Ammonium bifluoride is an inorganic compound with the formula [NH4][HF2] or [NH4]F*HF. In solid form, it is a white, crystalline salt. It is typically produced from ammonia and hydrogen fluoride.

Ammonium bifluoride is toxic and corrosive. In industry, it etches glass and has been considered as a chemical intermediate for hydrofluoric acid production.

== Structure ==
Ammonium bifluoride, as its name indicates, contains an ammonium cation ([NH4]+), and a bifluoride (or hydrogen difluoride) anion ([HF2]−). The triatomic bifluoride anion features a strong three-center four-electron bond (specifically, a symmetrical hydrogen bond) with a bond energy greater than 155 kJ/mol, and an H-F length of 114 pm.

In solid form ([NH4][HF2]), ammonium bifluoride is similar to other fluoride salts. Its crystal system is orthorhombic, with each cation coordinated with four anions in a tetrahedron (and vice versa). Hydrogen atoms in the ammonium ion form hydrogen bonds with the fluorine atoms, and in the resulting structure, N-H-F are roughly colinear.
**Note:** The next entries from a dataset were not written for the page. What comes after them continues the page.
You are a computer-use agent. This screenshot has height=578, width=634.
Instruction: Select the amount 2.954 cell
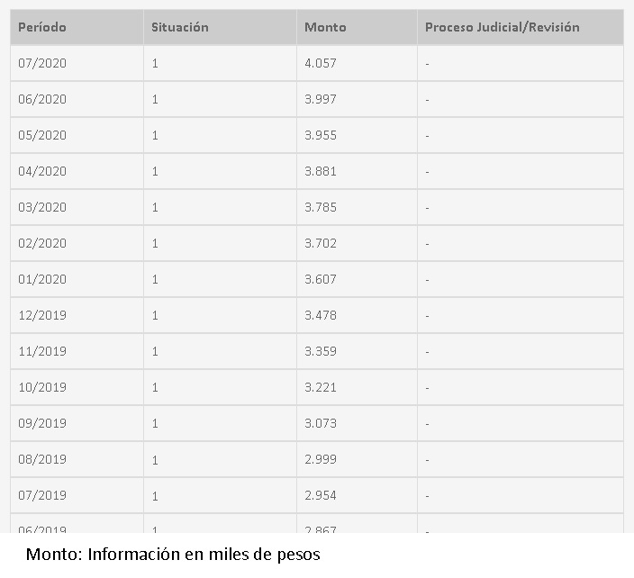click(x=357, y=495)
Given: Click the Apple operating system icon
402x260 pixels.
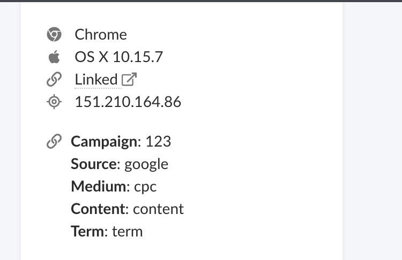Looking at the screenshot, I should (54, 57).
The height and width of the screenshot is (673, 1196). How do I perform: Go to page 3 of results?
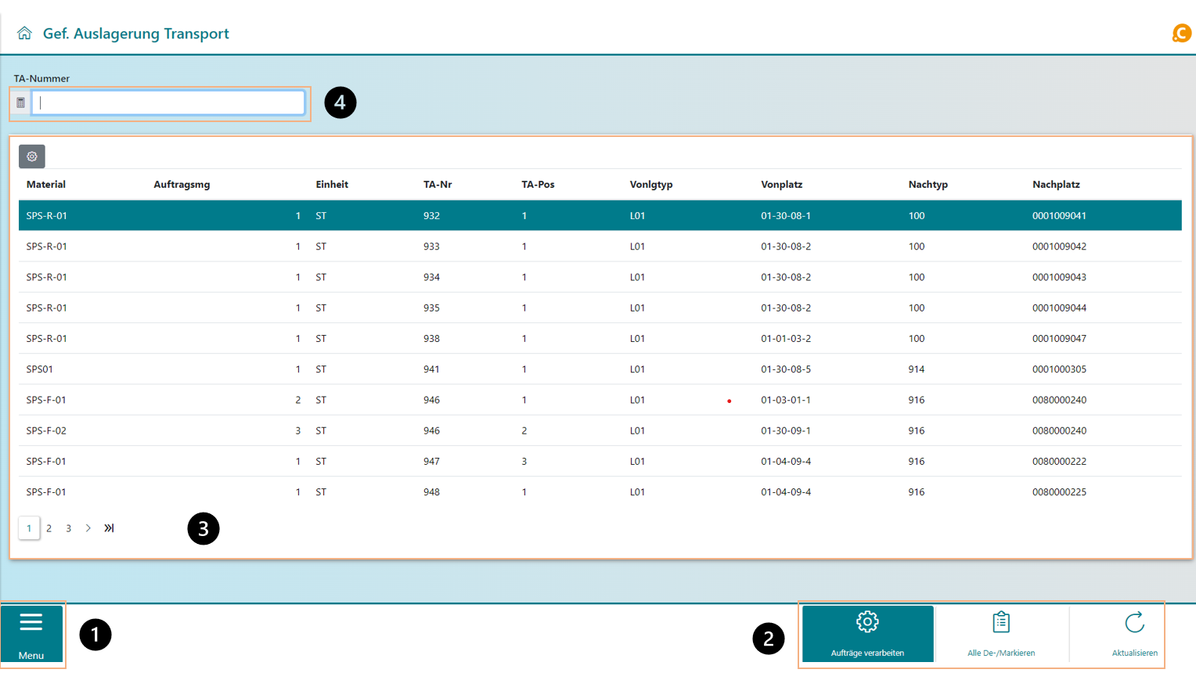point(69,528)
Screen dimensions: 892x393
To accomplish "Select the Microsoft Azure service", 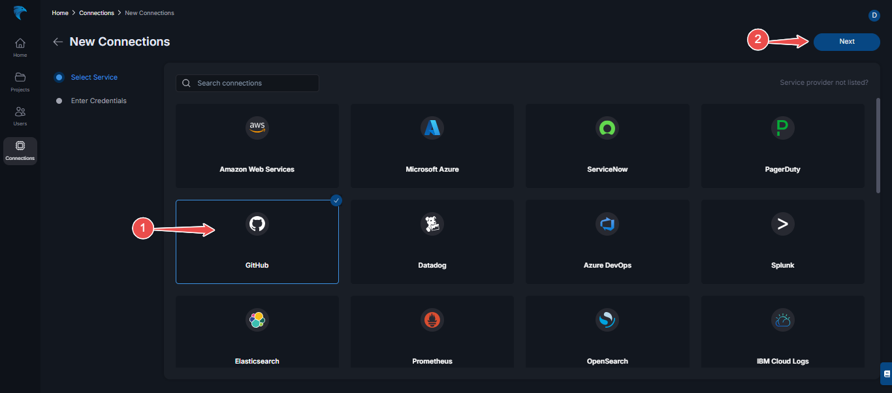I will [x=432, y=145].
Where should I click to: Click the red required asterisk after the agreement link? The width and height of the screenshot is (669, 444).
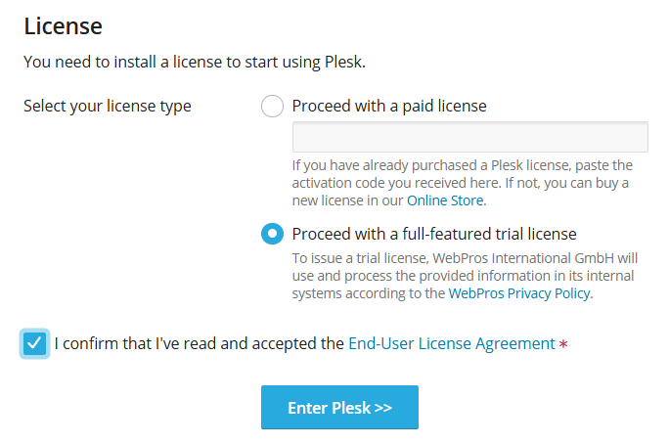click(x=563, y=344)
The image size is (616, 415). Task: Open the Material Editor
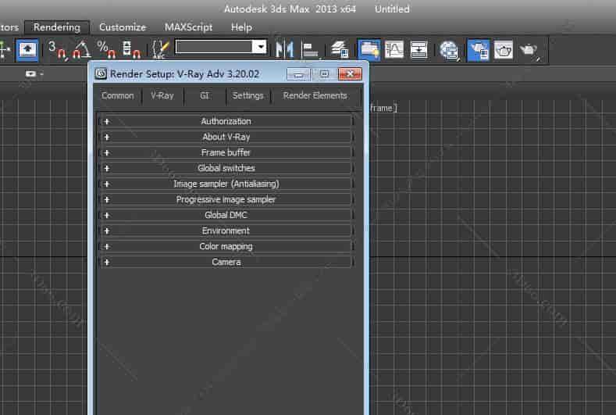click(448, 49)
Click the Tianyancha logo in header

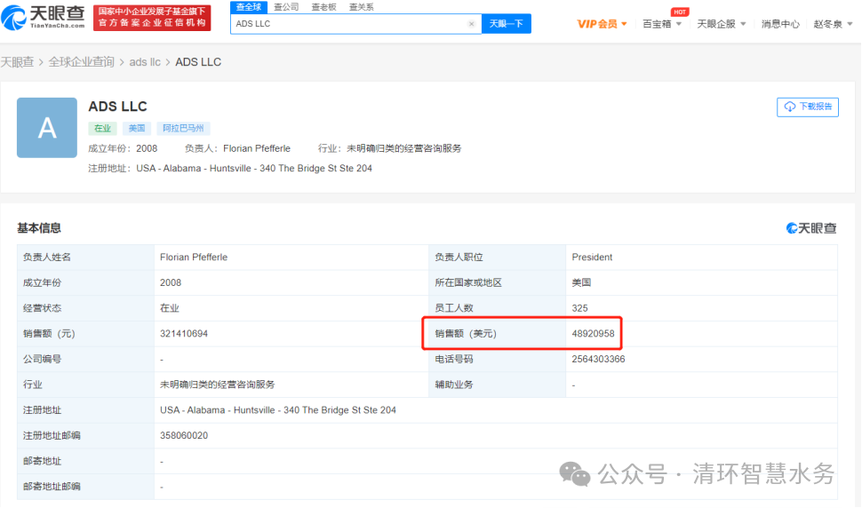click(x=44, y=16)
As a result of these hydrogen bonds, this crystal structure varies from those of other bifluoride salts, such as potassium bifluoride and rubidium bifluoride.

== Production and applications ==
Ammonium bifluoride is a component of some etchants. It attacks the silica component of glass:
SiO2 + 4 [NH4][HF2] → SiF4 + 4 [[ammonium fluoride|[NH4]F]] + 2 H2O
Potassium bifluoride is a related, more commonly used etchant.

Ammonium bifluoride has been considered as an intermediate for the production of hydrofluoric acid from hexafluorosilicic acid. Hexafluorosilicic acid ammonolyzes to give ammonium fluoride, which thermally decomposes to the bifluoride:
H2[SiF6] + 6 NH3 + 2 H2O → SiO2 + 6 [NH4]F
2 [NH4]F → NH3 + [NH4][HF2]
The resulting ammonium bifluoride is converted to sodium bifluoride, which thermally decomposes to release HF.

Ammonium bifluoride is also used as an additive in tin-nickel plating processes as the fluoride ion acts as a complexing agent with the tin, allowing for greater control over the resulting composition and finish.

== Stability and toxicity ==
Ammonium bifluoride crystals are unstable, and decompose rapidly when exposed to air.

Ammonium bifluoride is toxic to consume and a skin corrosion agent. Upon exposure to skin, rinsing with water followed by a treatment of calcium gluconate is required. In water, ammonium bifluoride exists in chemical equilibrium with hydrofluoric acid and heating releases hydrogen fluoride gas. Consequently, there is an equivalent toxicological risk as is present with hydrofluoric acid, and the same safety precautions apply.

Ammonium bifluoride is used in some automotive wheel cleaning products. Ammonium bifluoride products are often considered a safer alternative to hydrofluoric acid, yet still pose clear risks to the handler. Many users unaware of the danger have experienced injuries. Professional Car Washing and Detailing magazine considers ammonium bifluoride, ammonium fluoride, and hydrofluoric acid all "too dangerous for any use in a car wash environment," and a 2015 report from the U.S. Centers for Disease Control and Prevention concurs.